Excerpt provided:
- - - - -
Do you have Ehlers-Danlos Syndrome (EDS)? We are looking for people who have experience of rare forms of EDS to help us raise awareness, improve treatment and the quality of life of people with EDS in Wales.
Please contact us on firstname.lastname@example.org if you would like to share your experience or join our EDS campaign group.
The Disability Advice Project (DAP) is working with health organisations in Wales to improve the understanding and treatment of EDS.
DAP has produced a report describing the experiences of people with EDS. Participants in the report believed diagnosis and treatment in Wales is poor due to:
- A lack of diagnosis facilities in Wales
- A lack of knowledge among GPs and those treating people with EDS
- A lack of knowledge of the side-effects of EDS
DAP’s report was presented to the Chair of the Welsh Rare Diseases Implementation Group, Dr Graham Shortland. DAP has also written to the Aneurin Bevan University Health Board.
Tony Crowhurst, Access Officer at DAP, said: “We continue to raise awareness of the issues surrounding the diagnosis and treatment of EDS in Wales. We are contributing to several initiatives.
“We welcome the launch of the UK Rare Diseases Framework, which commits to levelling treatment pathways across the UK for rare and undiagnosed conditions, including EDS. We hope this will result in action.
“We are also pleased to see that health services in Wales will be included in the evidence-based enquiry: Locked out: liberating disabled people’s lives and rights in Wales beyond COVID-19, published on 2 July. This refers to the need to use facilities in England, if unavailable in Wales. We have lobbied for this for the treatment of EDS.
“It is estimated that 3.5 million people in the UK will be affected by a rare condition in their lifetime. Many rare conditions require treatment by a range of specialities. We need multi-disciplinary consultancies.
“We have taken part in a consultation by Aneurin Bevan UHB on centralising resources for cardiovascular services. We feel this approach would benefit patients with EDS, as all medical staff would be available at a single location thereby increasing expertise and promoting better treatment pathways.
“We are also contributing to a consultation on the provision of musculoskeletal services, which includes EDS.
“Furthermore, we are delighted to have been asked to contribute to the training courses for healthcare workers run by Wales Gene Park.”
EDS (Ehlers-Danlos Syndrome) is a hidden disability. There is no known cure.
EDS are a group of 13 hereditary disorders that affect the connective tissue of the body. They usually involve the lack of collagen. Connective tissues provide strength and flexibility to the skin, bones, tendons, ligaments, blood vessels and other organs.
People with EDS often suffer long-term pain, chronic fatigue, dizziness, palpitations, digestive disorders and regular dislocation of their joints.
- - - - -
Given information:
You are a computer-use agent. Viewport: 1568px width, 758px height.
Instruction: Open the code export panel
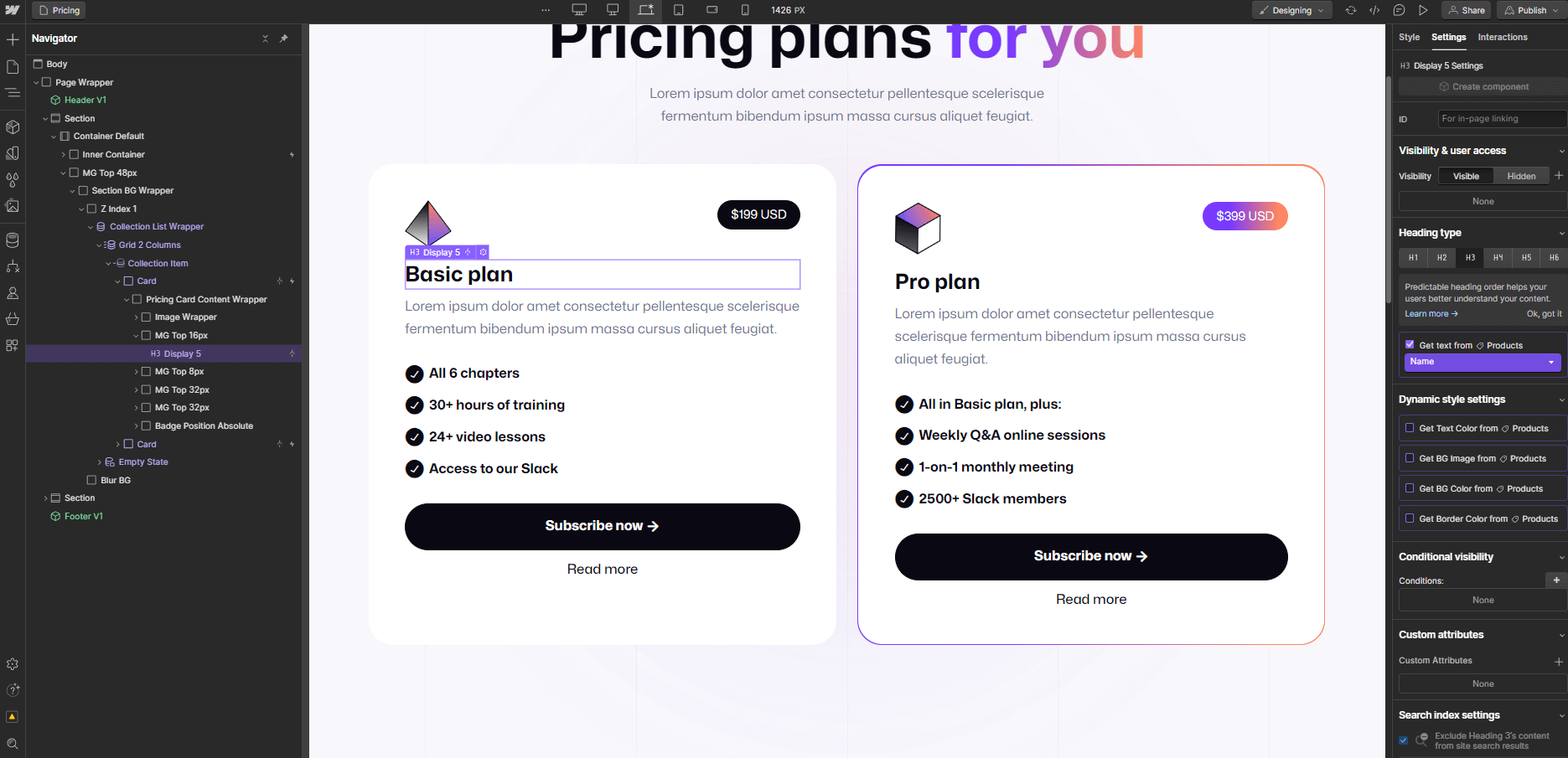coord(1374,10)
- - - - -
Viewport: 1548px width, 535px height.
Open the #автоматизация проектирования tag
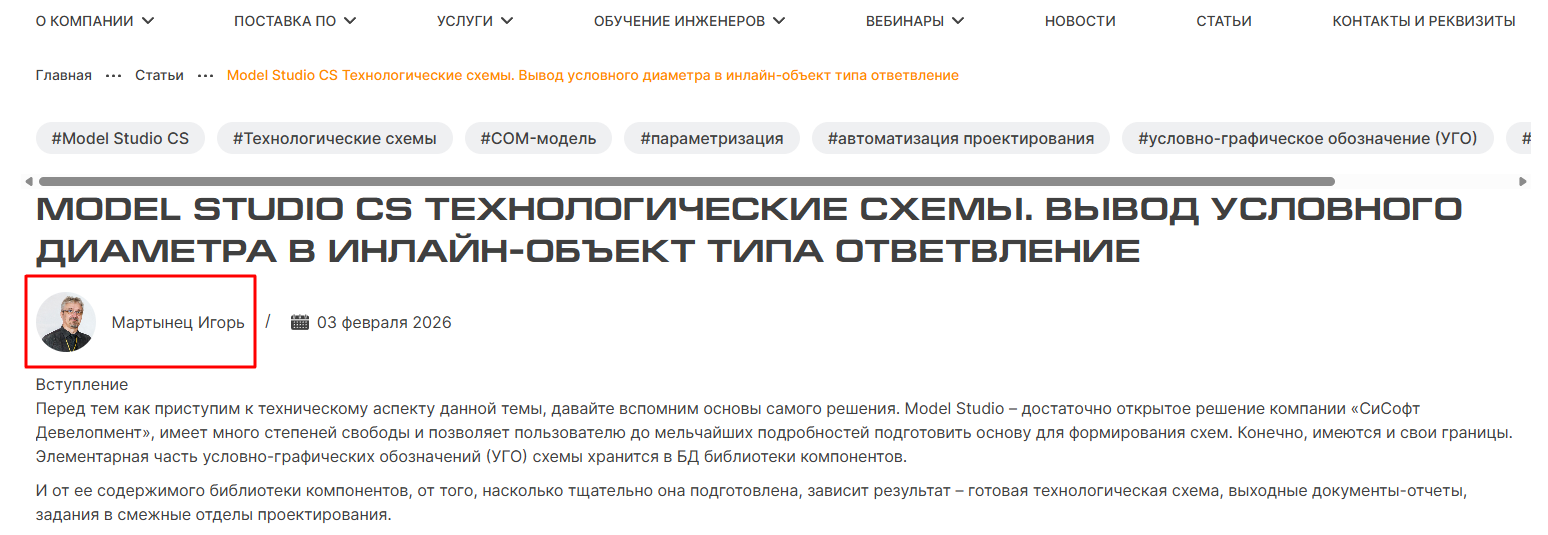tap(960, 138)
- - - - -
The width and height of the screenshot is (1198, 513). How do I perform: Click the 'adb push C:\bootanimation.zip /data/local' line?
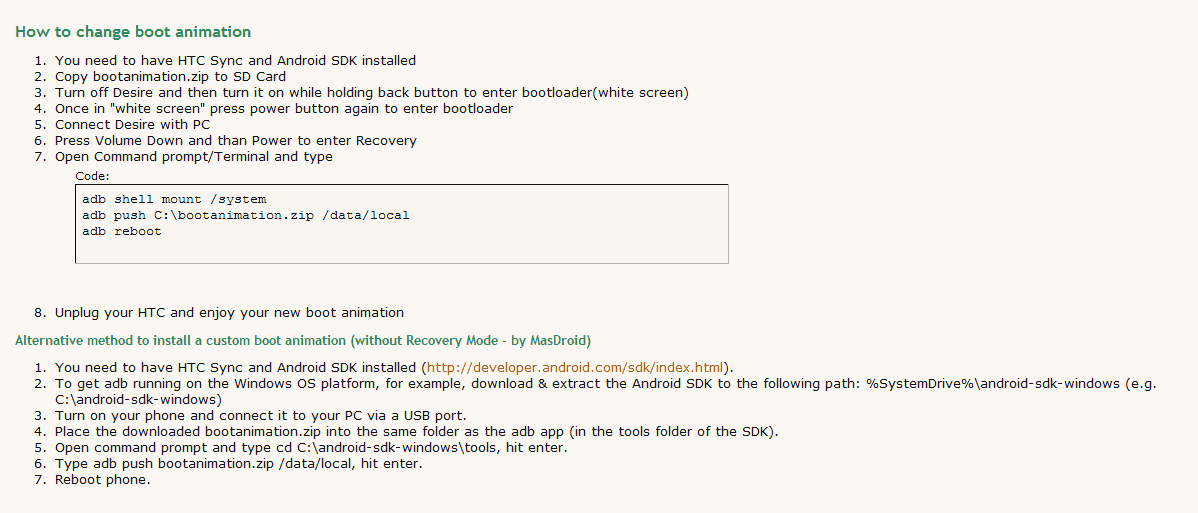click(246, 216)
- - - - -
Directions:
According to the EDS page, how many hereditary disorders make up Ehlers-Danlos Syndrome? The rows come from a different source than the EDS page.

Result of this exercise:
13